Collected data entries

- Opening Delimiter -

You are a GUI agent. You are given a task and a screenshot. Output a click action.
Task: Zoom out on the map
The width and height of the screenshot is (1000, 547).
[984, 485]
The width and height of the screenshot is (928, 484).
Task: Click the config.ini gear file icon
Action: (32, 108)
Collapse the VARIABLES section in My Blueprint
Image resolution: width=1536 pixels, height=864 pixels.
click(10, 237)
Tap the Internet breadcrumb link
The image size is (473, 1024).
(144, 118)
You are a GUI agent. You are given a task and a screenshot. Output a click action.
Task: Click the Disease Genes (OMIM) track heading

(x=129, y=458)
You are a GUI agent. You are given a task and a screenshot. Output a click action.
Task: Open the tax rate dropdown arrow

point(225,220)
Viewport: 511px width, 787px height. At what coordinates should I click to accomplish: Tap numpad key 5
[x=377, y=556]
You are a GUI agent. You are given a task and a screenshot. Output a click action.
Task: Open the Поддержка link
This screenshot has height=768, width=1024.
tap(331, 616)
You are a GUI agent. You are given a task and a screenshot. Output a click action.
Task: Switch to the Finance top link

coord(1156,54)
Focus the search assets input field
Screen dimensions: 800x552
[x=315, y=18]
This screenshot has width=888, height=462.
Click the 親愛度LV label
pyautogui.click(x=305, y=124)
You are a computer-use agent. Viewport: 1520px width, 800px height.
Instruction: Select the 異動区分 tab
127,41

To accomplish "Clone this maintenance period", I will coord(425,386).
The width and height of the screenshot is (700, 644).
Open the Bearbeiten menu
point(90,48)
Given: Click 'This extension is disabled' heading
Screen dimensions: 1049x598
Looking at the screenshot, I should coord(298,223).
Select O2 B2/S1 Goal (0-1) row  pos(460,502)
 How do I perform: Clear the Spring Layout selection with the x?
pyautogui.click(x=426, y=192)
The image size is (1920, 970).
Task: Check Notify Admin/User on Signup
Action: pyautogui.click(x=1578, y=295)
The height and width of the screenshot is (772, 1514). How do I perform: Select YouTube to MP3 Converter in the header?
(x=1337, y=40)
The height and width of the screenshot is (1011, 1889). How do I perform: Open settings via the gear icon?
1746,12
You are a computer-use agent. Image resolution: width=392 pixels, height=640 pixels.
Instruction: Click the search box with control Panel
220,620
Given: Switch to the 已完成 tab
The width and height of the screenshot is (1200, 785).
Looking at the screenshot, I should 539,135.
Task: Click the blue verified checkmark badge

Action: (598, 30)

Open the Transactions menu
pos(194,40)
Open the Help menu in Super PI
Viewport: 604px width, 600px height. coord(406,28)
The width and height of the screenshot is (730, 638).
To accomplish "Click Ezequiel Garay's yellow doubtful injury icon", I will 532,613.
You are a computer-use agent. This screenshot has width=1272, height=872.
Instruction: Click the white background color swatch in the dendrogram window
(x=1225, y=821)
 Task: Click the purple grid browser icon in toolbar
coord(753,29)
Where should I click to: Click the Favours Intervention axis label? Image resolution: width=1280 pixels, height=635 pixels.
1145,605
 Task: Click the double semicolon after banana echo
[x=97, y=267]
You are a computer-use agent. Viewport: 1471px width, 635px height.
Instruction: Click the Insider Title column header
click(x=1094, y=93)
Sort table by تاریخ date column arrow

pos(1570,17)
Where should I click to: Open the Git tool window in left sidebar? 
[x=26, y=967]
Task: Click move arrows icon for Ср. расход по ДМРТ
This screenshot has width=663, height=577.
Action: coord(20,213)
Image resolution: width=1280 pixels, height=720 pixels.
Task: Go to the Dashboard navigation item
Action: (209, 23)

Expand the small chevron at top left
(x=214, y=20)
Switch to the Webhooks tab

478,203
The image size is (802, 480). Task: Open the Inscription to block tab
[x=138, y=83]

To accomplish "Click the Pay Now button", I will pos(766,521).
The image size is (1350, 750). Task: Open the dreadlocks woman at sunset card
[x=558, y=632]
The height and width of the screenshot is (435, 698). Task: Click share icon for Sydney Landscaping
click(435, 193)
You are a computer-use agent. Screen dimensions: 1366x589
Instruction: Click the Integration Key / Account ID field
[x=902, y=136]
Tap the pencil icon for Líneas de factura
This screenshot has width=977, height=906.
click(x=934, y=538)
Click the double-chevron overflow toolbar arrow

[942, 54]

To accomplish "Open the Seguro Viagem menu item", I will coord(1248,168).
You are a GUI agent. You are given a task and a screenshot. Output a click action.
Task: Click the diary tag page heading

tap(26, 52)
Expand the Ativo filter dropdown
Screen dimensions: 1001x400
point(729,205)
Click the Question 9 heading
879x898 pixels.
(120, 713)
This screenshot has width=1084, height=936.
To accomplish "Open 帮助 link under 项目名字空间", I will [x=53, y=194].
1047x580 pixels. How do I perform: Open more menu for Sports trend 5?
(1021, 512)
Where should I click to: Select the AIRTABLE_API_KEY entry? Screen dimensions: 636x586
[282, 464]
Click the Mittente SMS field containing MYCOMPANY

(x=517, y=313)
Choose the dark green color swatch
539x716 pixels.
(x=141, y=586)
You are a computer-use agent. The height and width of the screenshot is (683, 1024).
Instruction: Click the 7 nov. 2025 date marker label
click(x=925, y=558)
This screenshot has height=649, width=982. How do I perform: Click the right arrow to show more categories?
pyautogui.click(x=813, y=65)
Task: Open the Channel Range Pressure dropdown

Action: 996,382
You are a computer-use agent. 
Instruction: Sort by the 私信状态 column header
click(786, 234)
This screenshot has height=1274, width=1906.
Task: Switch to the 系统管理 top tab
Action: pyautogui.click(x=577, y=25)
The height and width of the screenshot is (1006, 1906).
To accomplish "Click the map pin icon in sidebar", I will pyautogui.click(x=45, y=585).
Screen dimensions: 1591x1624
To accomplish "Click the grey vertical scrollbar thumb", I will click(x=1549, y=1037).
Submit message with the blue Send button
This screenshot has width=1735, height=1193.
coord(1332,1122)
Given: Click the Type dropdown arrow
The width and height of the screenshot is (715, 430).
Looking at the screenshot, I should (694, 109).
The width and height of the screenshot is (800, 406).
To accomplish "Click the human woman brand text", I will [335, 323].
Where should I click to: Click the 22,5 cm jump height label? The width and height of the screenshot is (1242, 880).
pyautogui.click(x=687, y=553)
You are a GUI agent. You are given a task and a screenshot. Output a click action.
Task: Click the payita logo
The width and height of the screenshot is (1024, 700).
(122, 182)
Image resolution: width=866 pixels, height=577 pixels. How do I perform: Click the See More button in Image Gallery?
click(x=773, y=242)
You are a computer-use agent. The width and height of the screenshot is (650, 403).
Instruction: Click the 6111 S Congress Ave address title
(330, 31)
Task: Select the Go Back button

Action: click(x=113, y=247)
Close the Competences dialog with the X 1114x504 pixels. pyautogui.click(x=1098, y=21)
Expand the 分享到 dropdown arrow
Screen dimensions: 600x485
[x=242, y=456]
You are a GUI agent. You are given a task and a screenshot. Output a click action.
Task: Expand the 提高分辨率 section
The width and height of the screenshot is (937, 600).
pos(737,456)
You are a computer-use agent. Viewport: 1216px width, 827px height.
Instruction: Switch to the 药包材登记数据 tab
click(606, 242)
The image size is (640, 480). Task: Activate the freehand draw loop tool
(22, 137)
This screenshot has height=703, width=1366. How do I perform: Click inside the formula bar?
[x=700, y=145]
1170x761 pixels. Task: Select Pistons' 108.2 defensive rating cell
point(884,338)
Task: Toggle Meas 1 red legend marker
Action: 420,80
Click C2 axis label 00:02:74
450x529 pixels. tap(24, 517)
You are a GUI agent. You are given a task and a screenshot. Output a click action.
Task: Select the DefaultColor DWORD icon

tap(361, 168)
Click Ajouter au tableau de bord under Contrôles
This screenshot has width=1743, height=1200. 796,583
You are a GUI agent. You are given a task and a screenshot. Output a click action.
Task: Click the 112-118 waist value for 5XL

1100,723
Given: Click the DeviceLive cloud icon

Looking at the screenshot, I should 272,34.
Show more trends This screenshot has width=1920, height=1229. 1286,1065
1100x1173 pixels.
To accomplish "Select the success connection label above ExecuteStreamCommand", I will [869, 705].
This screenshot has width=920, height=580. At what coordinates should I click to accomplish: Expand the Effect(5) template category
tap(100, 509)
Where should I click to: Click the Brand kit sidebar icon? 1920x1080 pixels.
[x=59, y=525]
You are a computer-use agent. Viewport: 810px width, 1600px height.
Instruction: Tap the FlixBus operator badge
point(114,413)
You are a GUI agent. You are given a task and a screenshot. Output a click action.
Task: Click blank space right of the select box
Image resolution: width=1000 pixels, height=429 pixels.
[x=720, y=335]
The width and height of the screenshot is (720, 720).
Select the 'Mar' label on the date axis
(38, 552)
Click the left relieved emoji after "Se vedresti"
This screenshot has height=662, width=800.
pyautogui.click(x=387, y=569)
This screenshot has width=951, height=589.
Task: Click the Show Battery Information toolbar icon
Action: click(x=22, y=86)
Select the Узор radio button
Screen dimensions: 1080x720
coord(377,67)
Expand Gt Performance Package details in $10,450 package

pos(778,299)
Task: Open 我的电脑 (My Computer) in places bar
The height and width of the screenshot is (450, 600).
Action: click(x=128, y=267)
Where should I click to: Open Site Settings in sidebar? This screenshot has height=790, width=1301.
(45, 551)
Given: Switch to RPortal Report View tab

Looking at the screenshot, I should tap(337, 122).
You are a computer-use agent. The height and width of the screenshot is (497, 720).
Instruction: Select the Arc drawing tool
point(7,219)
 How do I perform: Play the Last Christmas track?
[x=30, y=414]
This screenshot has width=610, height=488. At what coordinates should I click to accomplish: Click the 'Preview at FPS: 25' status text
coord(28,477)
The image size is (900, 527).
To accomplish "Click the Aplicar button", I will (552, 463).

- Closing Delimiter -

## THE PROBLEM:
Up to and including the line with "Tap the Internet breadcrumb link", transcribe the entries above exactly, starting from their first line.

## EXERCISE RESPONSE:
You are a GUI agent. You are given a task and a screenshot. Output a click action.
Task: Zoom out on the map
The width and height of the screenshot is (1000, 547).
[984, 485]
The width and height of the screenshot is (928, 484).
Task: Click the config.ini gear file icon
Action: (32, 108)
Collapse the VARIABLES section in My Blueprint
Image resolution: width=1536 pixels, height=864 pixels.
click(10, 237)
Tap the Internet breadcrumb link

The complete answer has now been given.